Every record must come back unchanged, apart from the pictures, which are dropped.

[Start of Attachment]

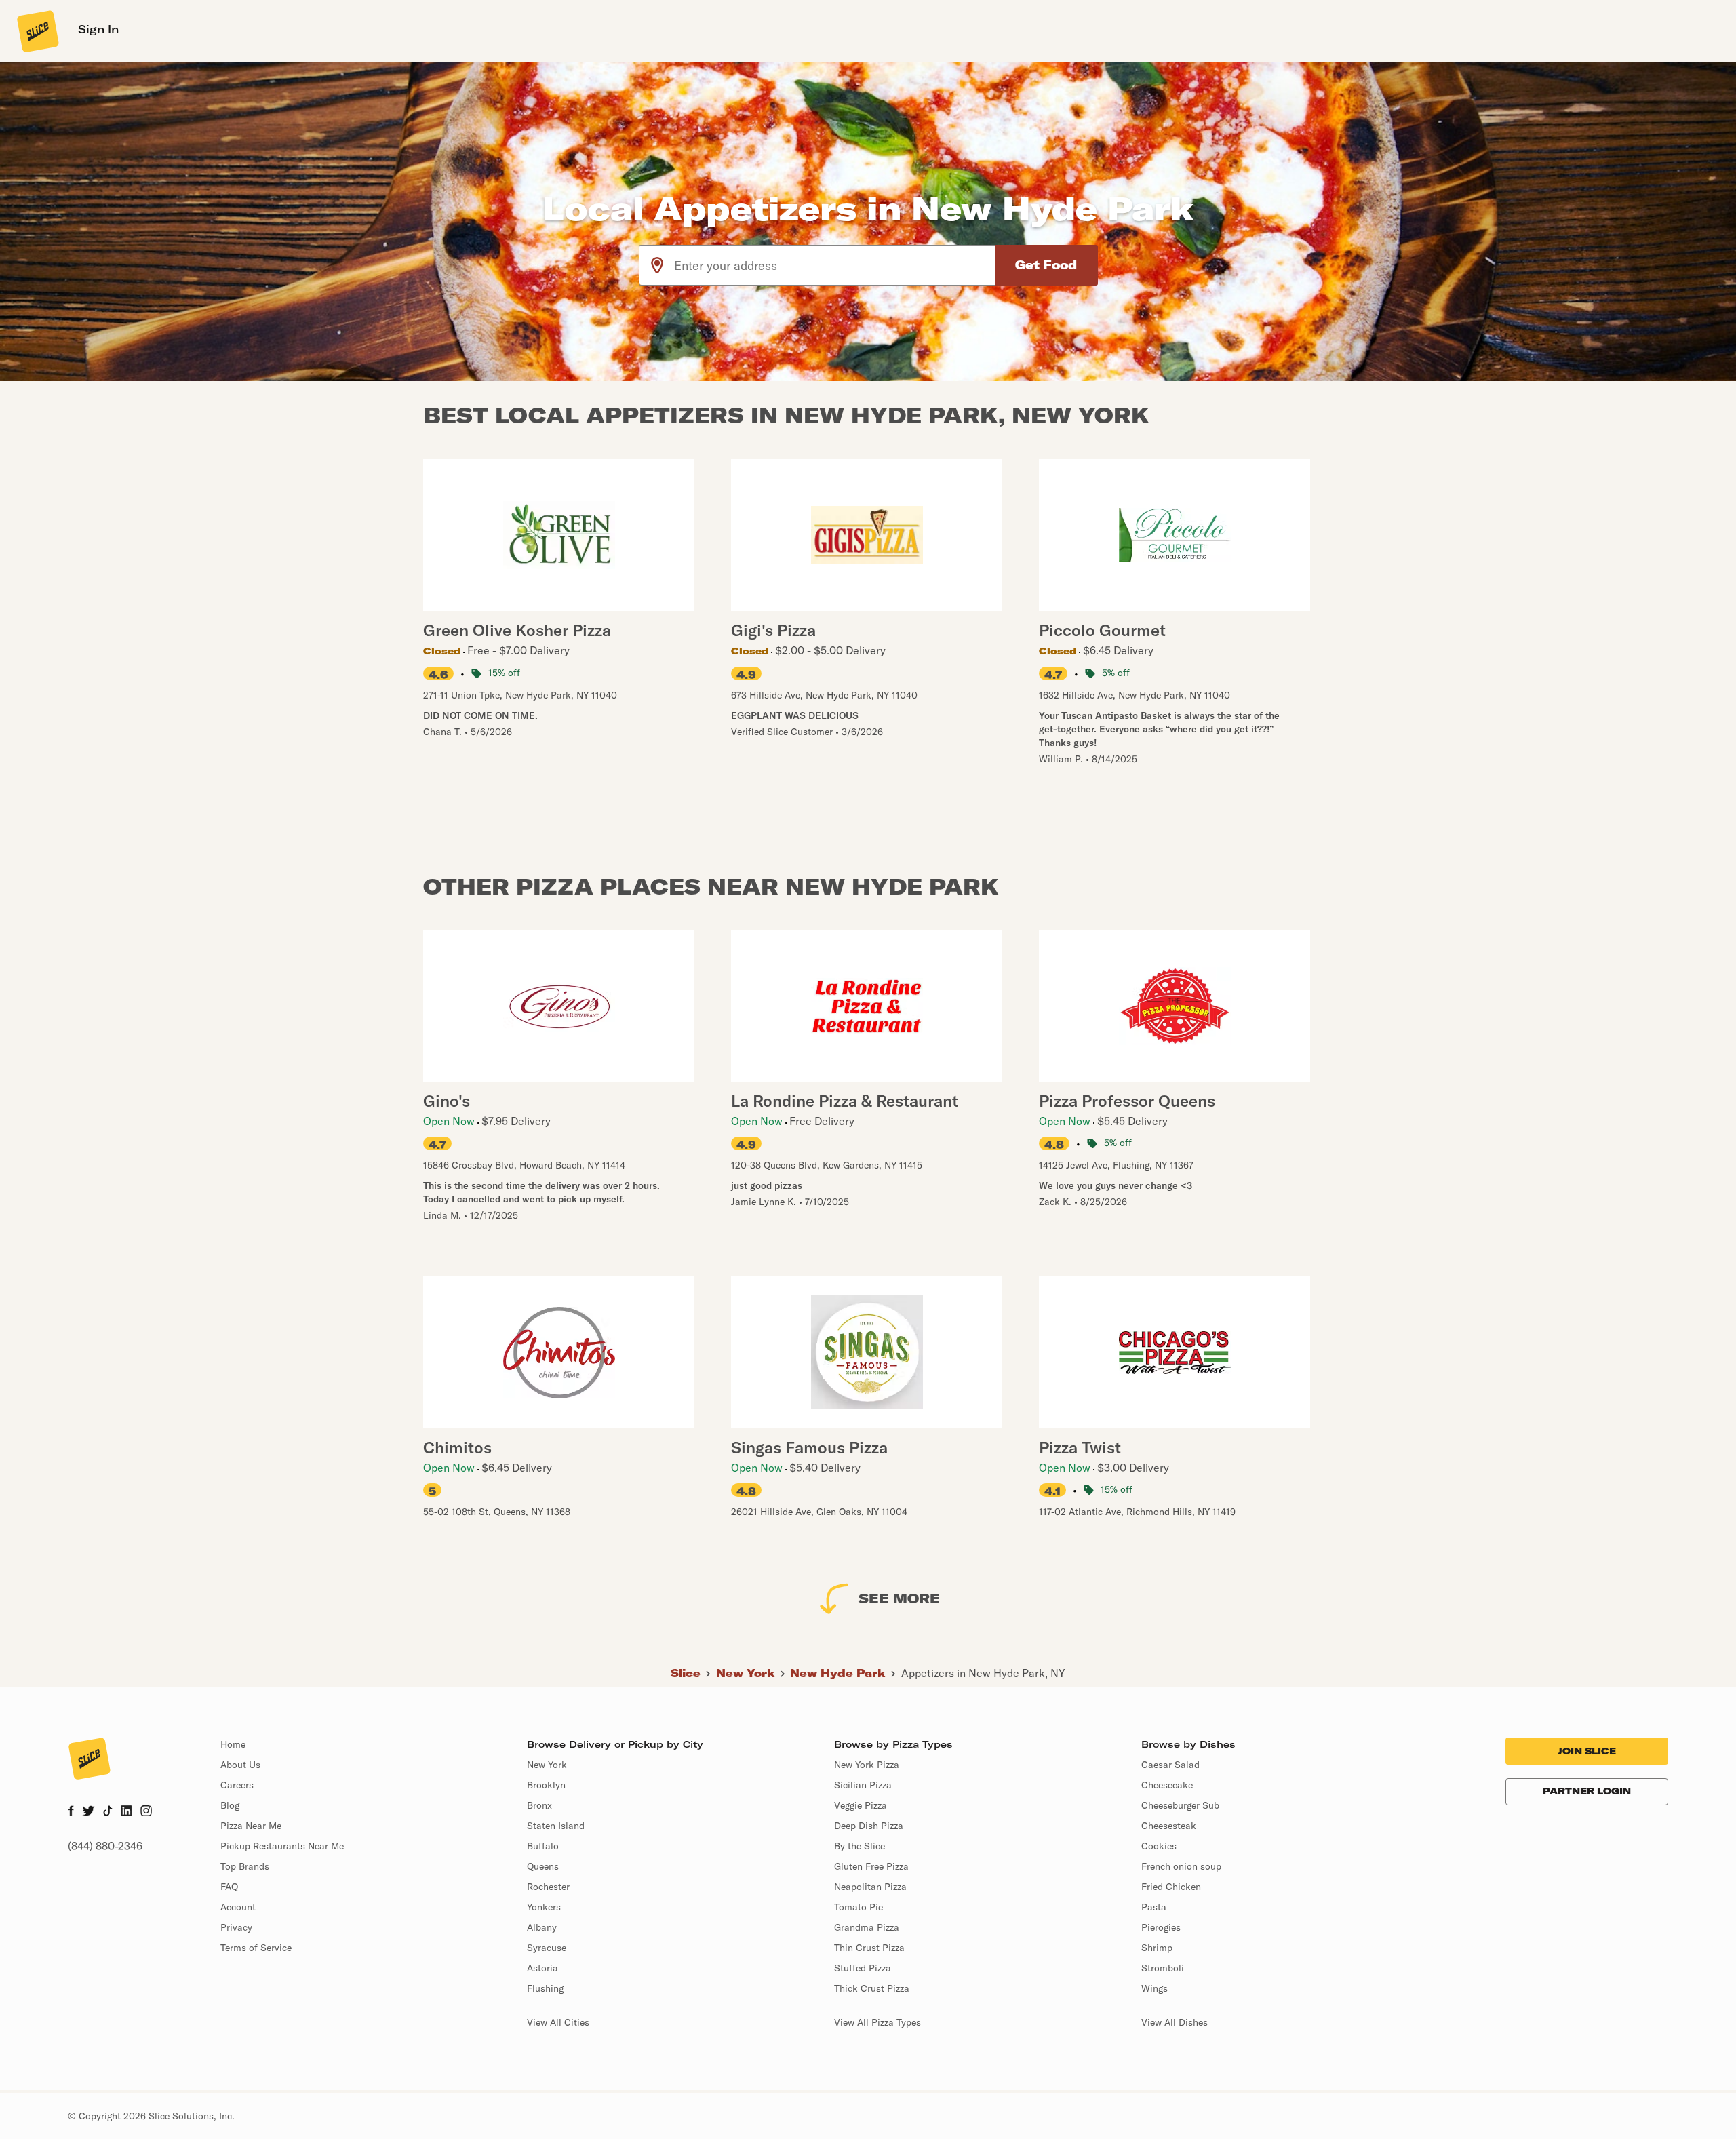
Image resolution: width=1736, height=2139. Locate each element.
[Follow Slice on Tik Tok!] (108, 1812)
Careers (237, 1785)
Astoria (542, 1968)
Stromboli (1162, 1968)
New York (745, 1673)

[End of Attachment]

> Written solution
Image resolution: width=1736, height=2139. Locate each element.
[Follow Slice on Tik Tok!] (108, 1812)
Careers (237, 1785)
Astoria (542, 1968)
Stromboli (1162, 1968)
New York (745, 1673)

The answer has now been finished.